PID USER PR NI VIRT RES SHR S %CPU %MEM SWAP TIME+ COMMAND
4534 ubuntu 20 0 13.041g 1.313g 272316 S 49.7 17.3 0 11:15.60 app
This is stable state, buffers are smoothly processed, everything works as expected even if a bit of extra memory used.
The problem really starts when the swap is more populated.
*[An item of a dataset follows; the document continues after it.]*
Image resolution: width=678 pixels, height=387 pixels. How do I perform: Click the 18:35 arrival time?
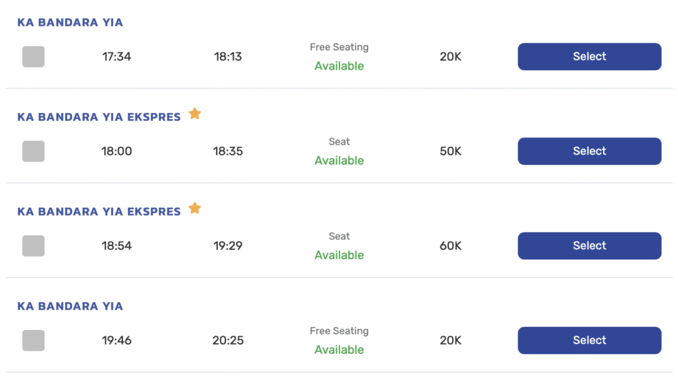pyautogui.click(x=228, y=151)
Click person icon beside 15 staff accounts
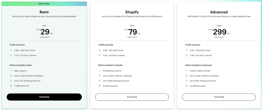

For stable reproduction of this, I stress RAM by 2G:
stress --vm 1 --vm-bytes 2G
This swaps a lot of not actively used memory while stress keeps allocating/freeing memory.
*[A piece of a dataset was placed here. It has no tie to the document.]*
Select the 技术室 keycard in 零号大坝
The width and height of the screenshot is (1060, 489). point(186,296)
RAM 7570/7771MB (lfb 1x256kB) SWAP 1840/3886MB (cached 69MB)
RAM 6803/7771MB (lfb 2x4MB) SWAP 1840/3886MB (cached 69MB)
RAM 7352/7771MB (lfb 6x2MB) SWAP 1840/3886MB (cached 69MB)
RAM 6964/7771MB (lfb 2x4MB) SWAP 1840/3886MB (cached 69MB)
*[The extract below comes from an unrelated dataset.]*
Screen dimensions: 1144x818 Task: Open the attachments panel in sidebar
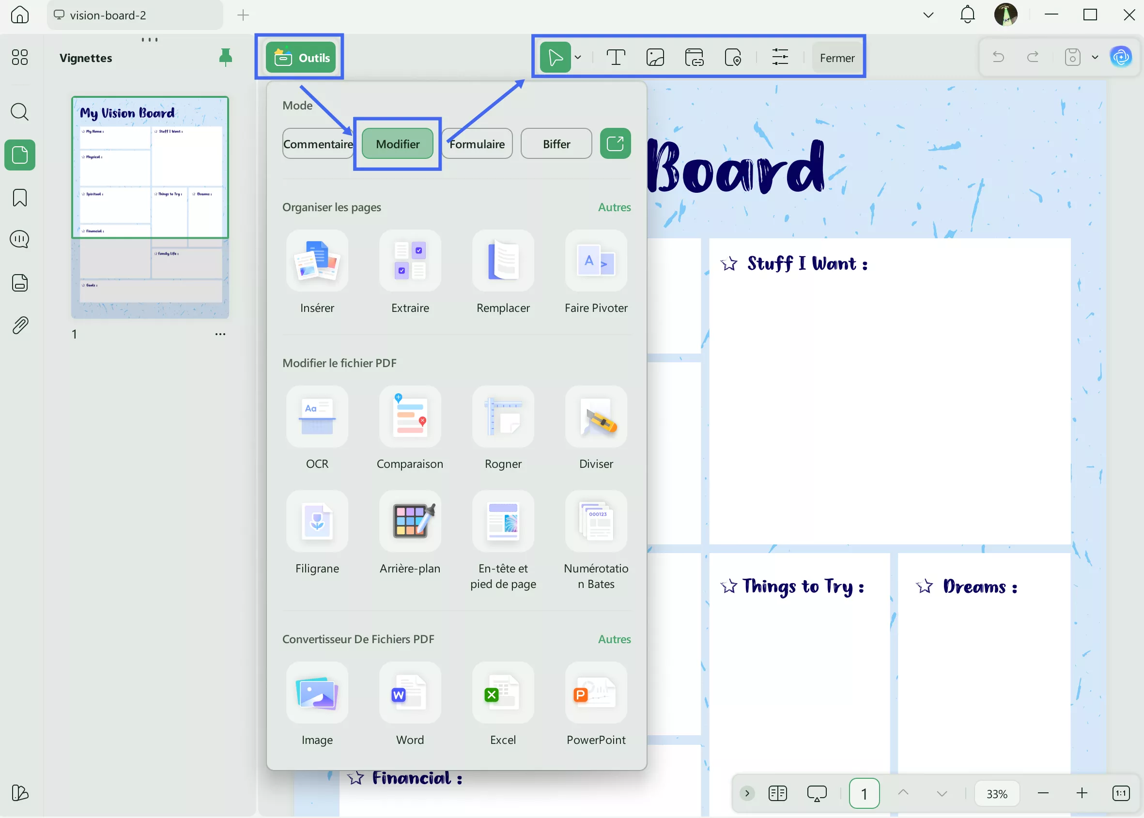20,325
RAM 6211/7771MB (lfb 2x4MB) SWAP 1840/3886MB (cached 69MB)
RAM 6117/7771MB (lfb 5x2MB) SWAP 1840/3886MB (cached 69MB)
RAM 7121/7771MB (lfb 2x4MB) SWAP 1840/3886MB (cached 69MB)
RAM 6374/7771MB (lfb 2x4MB) SWAP 1840/3886MB (cached 69MB)
RAM 5658/7771MB (lfb 2x4MB) SWAP 1840/3886MB (cached 69MB)
RAM 7406/7771MB (lfb 25x4MB) SWAP 1840/3886MB (cached 69MB)
RAM 6601/7771MB (lfb 44x4MB) SWAP 1840/3886MB (cached 69MB)
The app memory though is not swapped much since it is in active use, top output again:
PID USER PR NI VIRT RES SHR S %CPU %MEM SWAP TIME+ COMMAND
4534 ubuntu 20 0 13.041g 523592 271176 S 58.9 6.6 855384 20:41.12 app
But app starts to observe that memory allocation sometimes takes way more than usual:
W20260213 14:28:00.630386 11646 NvidiaPipeline.cpp:142] Last acquire buffer latency: 1.19758 seconds
Without this extra memory stress, the same line could give me anything from <1 ms to 100 ms in rare worst case scenarios. But anything more than 1 second starts to come dangerously close to various timeouts we have across the app…
For context, this latency is measuring specifically time it took to execute gst_buffer_pool_acquire_buffer using GstNvDsBufferPool. That pool is configured to have 60 to 80 buffers with width 4104 and height 3046. So each buffer is around 4104 x 3046 x 1.5 (NV12) bytes ~ 18 MiB.
And yes, I already checked that this is not due to buffer not being released back to the pool on time. I was trying many times CPU stress to cause our app to artificially stall, I do not observe same problem. Total size of queues in our apps is less than the buffer pool size, so this should not happen anyway.
Just to reiterate and expand based on these details, I would like to know:
Does allocating NVMM memory (by asking buffers fromGstNvDsBufferPool) in this situation of near RAM exhaustion is expected to take time on order of seconds?
Does concurrently allocating/freeing memory by just two applications (stress + app) could cause these allocation to take something around a few seconds?
Are these delays could be related to either de-fragmenting physical memory or just swapping some other unused CPU memory?